Inspiração ou Cópia?
Por Gabriela Miranda
Por Gabriela Miranda
Quando
eu comecei a dançar Tribal, queria ser igual a Rachel Brice. Ela era a
principal, talvez a única referência de Tribal Fusion mais levada a sério aqui
no Brasil quando comecei, e eu queria muito ser igualzinha a ela. Antes dela,
havia a Ariellah, a primeira bailarina de Fusion que vi dançar e que mudou
minha vida na dança. Mas eu não me atrevia a pensar que chegaria um dia a ser
expressiva como essa bailarina. Mas eu achava que poderia treinar a técnica até
morrer e talvez chegar perto do dedão do pé da Rachel, se eu treinasse muito,
muito, muito mesmo. Pelo menos eu tinha consciência que era preciso muito
estudo e treino até para ser igual a alguém.
A
medida que fui amadurecendo na dança, eu fui me lembrando de como era na Dança
do Ventre... Do quanto eu quis ser a minha professora Rose, depois a Fátima
Fontes, depois a Saida... E do quanto eu falhei miseravelmente nessas “missões”

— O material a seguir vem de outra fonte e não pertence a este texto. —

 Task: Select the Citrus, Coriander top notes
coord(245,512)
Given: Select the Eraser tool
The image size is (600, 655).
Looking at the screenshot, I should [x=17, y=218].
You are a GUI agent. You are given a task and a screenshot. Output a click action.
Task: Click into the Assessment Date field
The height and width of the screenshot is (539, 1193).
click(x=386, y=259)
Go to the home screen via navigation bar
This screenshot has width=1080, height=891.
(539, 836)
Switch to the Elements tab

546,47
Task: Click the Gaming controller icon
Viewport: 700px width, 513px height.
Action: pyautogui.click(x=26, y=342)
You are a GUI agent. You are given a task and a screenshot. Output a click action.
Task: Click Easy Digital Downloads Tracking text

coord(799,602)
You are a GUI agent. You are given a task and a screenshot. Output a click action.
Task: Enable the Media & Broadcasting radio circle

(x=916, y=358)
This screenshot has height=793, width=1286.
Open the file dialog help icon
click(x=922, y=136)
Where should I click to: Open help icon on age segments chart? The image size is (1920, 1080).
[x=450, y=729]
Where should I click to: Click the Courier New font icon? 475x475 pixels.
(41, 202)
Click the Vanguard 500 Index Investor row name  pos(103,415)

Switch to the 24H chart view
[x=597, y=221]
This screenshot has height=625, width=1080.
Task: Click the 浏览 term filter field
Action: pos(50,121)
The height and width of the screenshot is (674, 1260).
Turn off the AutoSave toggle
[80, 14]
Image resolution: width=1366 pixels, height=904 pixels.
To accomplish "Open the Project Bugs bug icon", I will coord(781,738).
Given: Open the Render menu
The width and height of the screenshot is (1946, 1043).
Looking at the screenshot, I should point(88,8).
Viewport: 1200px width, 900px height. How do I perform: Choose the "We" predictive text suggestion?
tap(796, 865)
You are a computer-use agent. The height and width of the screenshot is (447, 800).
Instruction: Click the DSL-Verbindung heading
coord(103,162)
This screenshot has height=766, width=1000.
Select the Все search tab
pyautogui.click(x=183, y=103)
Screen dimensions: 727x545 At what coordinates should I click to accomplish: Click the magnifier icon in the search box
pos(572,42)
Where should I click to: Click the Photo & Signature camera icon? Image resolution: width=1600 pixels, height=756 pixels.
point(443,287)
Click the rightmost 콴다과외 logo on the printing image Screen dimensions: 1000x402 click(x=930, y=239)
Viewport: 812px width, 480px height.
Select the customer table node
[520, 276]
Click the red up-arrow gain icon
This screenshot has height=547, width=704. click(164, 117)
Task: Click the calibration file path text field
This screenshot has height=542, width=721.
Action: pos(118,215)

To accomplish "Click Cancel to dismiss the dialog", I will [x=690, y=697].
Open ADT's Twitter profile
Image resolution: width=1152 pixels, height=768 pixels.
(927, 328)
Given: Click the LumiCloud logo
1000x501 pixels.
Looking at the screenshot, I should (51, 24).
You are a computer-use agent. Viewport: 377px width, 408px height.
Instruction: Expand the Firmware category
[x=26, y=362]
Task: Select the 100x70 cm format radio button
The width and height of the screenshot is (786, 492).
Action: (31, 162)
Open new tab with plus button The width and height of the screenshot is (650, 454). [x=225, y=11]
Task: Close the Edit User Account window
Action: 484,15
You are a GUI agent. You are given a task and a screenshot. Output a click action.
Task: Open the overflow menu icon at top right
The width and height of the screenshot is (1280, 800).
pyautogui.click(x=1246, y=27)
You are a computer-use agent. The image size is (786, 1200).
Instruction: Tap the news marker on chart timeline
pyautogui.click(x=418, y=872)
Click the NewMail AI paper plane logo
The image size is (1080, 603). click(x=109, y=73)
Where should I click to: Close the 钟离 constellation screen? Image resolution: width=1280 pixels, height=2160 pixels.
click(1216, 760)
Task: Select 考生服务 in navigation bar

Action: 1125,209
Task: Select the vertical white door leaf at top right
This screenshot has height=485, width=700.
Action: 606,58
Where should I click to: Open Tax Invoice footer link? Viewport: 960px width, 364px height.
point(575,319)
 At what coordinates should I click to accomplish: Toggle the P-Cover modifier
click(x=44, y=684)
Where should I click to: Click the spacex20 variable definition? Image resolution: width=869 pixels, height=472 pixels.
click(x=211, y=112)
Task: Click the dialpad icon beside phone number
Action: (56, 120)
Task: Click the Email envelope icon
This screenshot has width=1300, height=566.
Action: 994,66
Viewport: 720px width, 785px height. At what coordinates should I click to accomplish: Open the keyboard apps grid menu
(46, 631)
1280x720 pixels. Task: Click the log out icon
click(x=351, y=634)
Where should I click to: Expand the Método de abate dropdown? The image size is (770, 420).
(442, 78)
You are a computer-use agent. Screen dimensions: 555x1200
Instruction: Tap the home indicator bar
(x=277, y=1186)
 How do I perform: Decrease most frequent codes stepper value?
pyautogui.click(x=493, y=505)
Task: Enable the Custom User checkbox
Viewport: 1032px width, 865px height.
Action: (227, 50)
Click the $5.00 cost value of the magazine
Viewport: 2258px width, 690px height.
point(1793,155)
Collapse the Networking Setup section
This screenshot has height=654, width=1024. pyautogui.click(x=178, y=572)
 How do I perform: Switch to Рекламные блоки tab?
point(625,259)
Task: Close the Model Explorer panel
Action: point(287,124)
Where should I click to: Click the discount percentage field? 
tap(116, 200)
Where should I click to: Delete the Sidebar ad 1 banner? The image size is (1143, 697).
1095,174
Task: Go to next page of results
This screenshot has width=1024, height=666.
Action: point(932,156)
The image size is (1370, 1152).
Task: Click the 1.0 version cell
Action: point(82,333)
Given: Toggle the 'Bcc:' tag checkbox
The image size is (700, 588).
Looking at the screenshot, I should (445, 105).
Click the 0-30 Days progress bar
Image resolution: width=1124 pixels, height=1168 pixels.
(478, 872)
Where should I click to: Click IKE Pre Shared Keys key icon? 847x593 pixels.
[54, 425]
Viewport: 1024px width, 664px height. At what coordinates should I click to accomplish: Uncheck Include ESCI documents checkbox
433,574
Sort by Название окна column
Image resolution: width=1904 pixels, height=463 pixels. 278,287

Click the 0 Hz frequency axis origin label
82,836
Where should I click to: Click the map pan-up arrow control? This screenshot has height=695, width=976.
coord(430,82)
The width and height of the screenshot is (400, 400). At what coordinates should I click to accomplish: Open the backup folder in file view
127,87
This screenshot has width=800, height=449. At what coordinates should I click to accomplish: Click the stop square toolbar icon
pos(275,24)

porque, no final das contas, era sempre EU que subia no palco e dançava com
todos os meus defeitos e uma ou duas qualidades.
Quando
mergulhei no Tribal de vez, eu entendi que um dos conceitos principais dessa
dança era justamente explorar os aspectos da SUA PERSONALIDADE, as características
que compõem quem você é, e parece que tudo finalmente fez sentido dentro de
mim. Mais do que dançar para me divertir,
eu tinha coisas a dizer com a minha
Arte, com a minha dança, e finalmente eu tinha achado uma ferramente que
atendia à minha demanda pessoal que até então nem eu entendia direito. Depois
disso, ficou cada vez mais fácil desenvolver o meu estilo pessoal, mesclando
coisas que me inspiram, me completam, me compõem e me expõem também. Tenho
filas de conceitos a serem desenvolvidos, não danço o suficiente para mostrar
tudo que quero dizer... Mas parece que isso não acontece para todas as
bailarinas.
Sempre
reparei com incômodo o quanto as bailarinas referências são copiadas mundo a
fora, e isso é esperado por bailarinas iniciantes que procuram desesperadamente
algo ou alguém em quem se espelhar (vide minha história do início, certo?), mas
o que dizer de bailarinas profissionais que nunca ou quase nunca desenvolvem um
trabalho autoral? Bailarinas que copiam passos, figurinos e, mais que isso, CONCEITOS
de performances, e que muitas vezes nem sequer sabem o sentido ou significado
que existe para a bailarina que criou o que foi copiado.
Bom,
eu gostaria de refletir um pouquinho sobre o porquê disso acontecer. Eu não sou
psicóloga nem nada, apesar de ter sim feito a faculdade de Psicologia, mas aqui
estou falando como público, como expectadora e também como bailarina que sabe
muito bem o que é se inspirar em outras bailarinas.
A
minha pergunta inicial é: Por que copiar se você pode criar?
Em
parte eu acho que isso acontece, primeiro, por INSEGURANÇA. Falta de
auto-confiança meeeesmo. “O que vão pensar desse conceito que desenvolvi? E se
acharem meus passos autorais feios? E se esse figurino for diferente demais? E
se essa música não tiver nada a ver com o Tribal?”. O medo do julgamento alheio
pode ser paralisante, é claro. Todas nós que subimos no palco sabemos disso,
conhecemos bem o sentimento de ser julgada e avaliada. Ok, eu entendo.
Outro
ponto que acho é a FALTA DE AUTO-CONHECIMENTO: como posso expressar o meu
interior se nem eu mesma o conheço? Como posso dizer para o público o que eu
sinto, o que vai dentro de mim, se eu não parei para experimentar, sentir,
entender? Me conhecer?
E
por último, acredito que exista muita PREGUIÇA MENTAL. É mais fácil pegar
passos prontos, figurinos que já são lindos sem eu ter que e esforçar e
conceitos que já foram aprovados pelo público do que eu ter que colocar minha
cachola para funcionar e torrar alguns (vários) neurônios nesse processo sem
nem saber se vai dar certo.
Mas
o que eu quero dizer com tudo isso é: NÃO. Reproduzir trabalhos alheios NÃO É
LEGAL, e, para mim, NÃO É FAZER ARTE. A Arte é um resultado externo de um
processo interno. Ela vem de dentro, ou deveria vir! Como disse C.G. Jung "Arte é a expressão mais pura que há para a
demonstração do inconsciente de cada um. É a liberdade de expressão, é
sensibilidade, criatividade, é vida" (Jung, 1920). Se a Arte é a demonstração do inconsciente de cada um, como
você espera fazer Arte copiando o que veio do reflexo do inconsciente do outro?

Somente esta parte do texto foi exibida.